Why is this research needed?
Stroke strikes every 5 minutes in the UK and it’s crucial that these stroke patients are treated quickly and effectively to reduce the likelihood of death and severe disability. However, it can be a challenge to quickly identify that someone is having a stroke and the underlying cause. This is a crucial first step in getting them effective emergency treatment and it relies on interpretation of brain and blood vessel scans.
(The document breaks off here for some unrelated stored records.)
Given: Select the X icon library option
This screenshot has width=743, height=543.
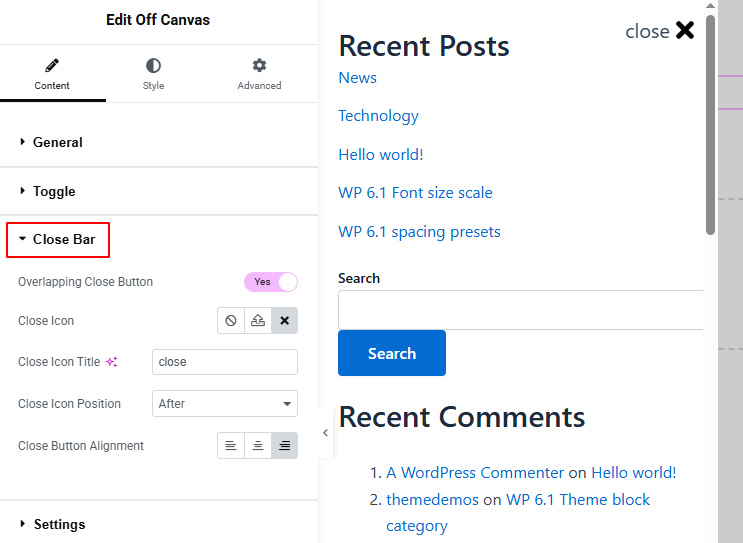Looking at the screenshot, I should pyautogui.click(x=284, y=321).
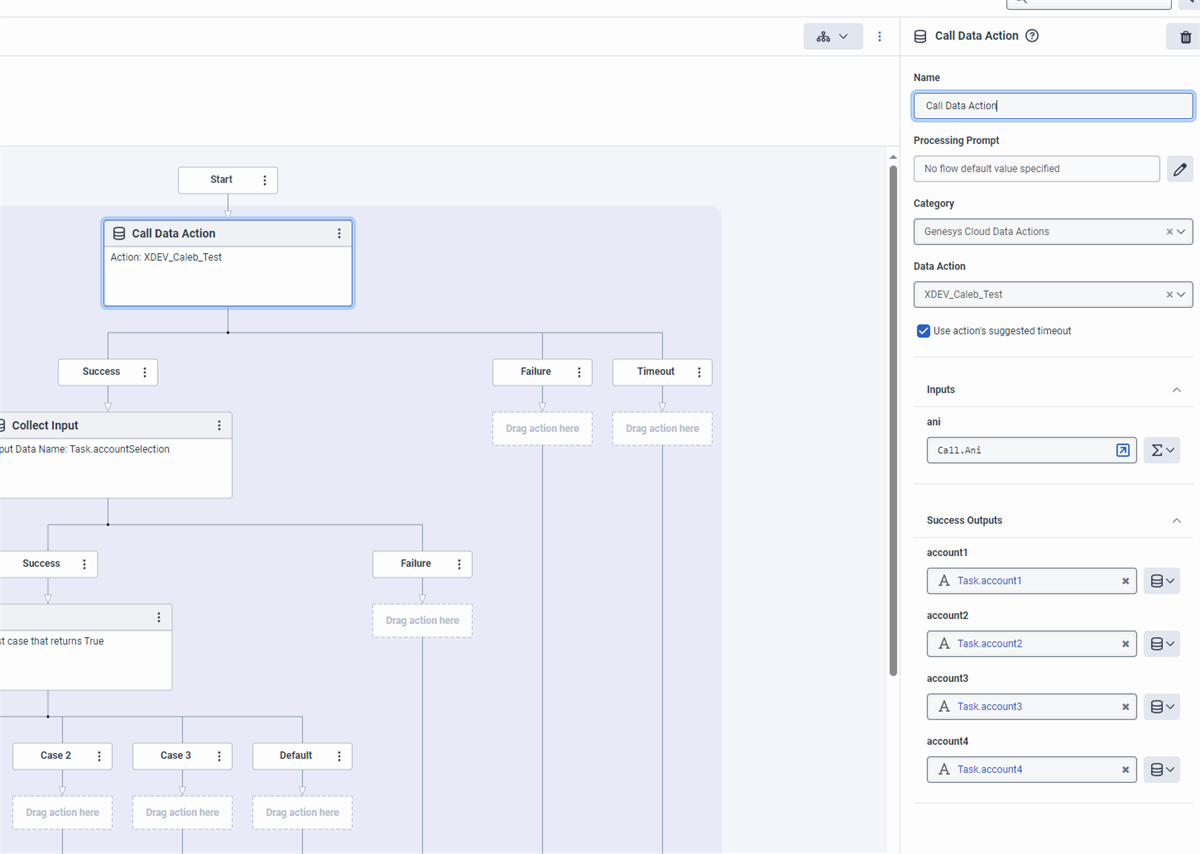Viewport: 1200px width, 854px height.
Task: Open the Start node's three-dot menu
Action: pos(265,181)
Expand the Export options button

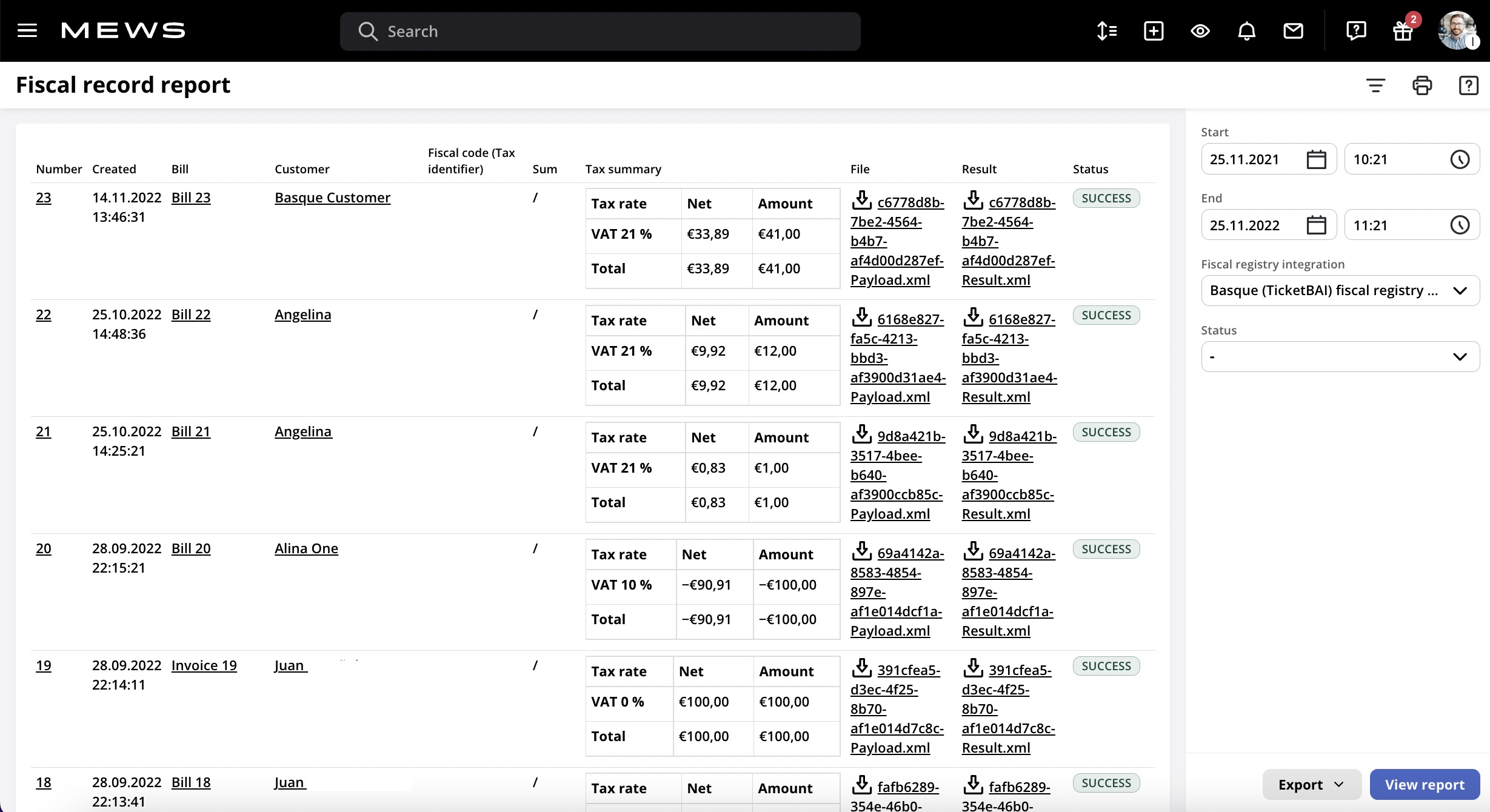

However, in very busy hospitals, there may be delays and scans can sometimes be hard to interpret even for the most experienced professionals. Artificial intelligence (AI) computer software can assist humans to interpret brain scans and they are increasingly available for use in healthcare. More research that is also independent of the companies producing the software is needed to ensure that they do increase the accuracy and speed of diagnosis, they are safe and good value for money.
What will the researchers do?
The researchers will test an AI software, called e-ASPECTS, developed by Brainomix Ltd Oxford UK to understand if it should be used for diagnosis of stroke in hospitals.
1. Test the accuracy of the e-ASPECTS software
The team will look at how well the software can identify and quantifying damage to the brain caused by stroke compared to a human expert, as well as how well it identifies underlying causes of stroke symptoms e.g. stroke caused by blood clot vs a bleed in the brain.
They will also look at if certain clinical (eg. patient age, stroke severity) or imaging characteristics (eg. stroke type, position of patient in the scanner) have an effect on differences between the software and human diagnoses.
2. Understand benefits of using e-ASPECTS software in hospitals
The team will determine if using the software can save time in diagnosis of stroke compared to various types of clinicians involved in stroke care. They will also understand if using the software increases confidence of clinicians and influences their decisions in diagnosing stroke.
How will the researchers achieve their aims?
The researchers will first test the accuracy of e-ASPECTS software by collating and processing thousands of CT brain scans using the software. The AI results will be matched with clinical and radiological data and expert interpretation of imaging to calculate the accuracy of results. As the study uses existing data, it is very cost-effective compared to recruiting new patients to gather data.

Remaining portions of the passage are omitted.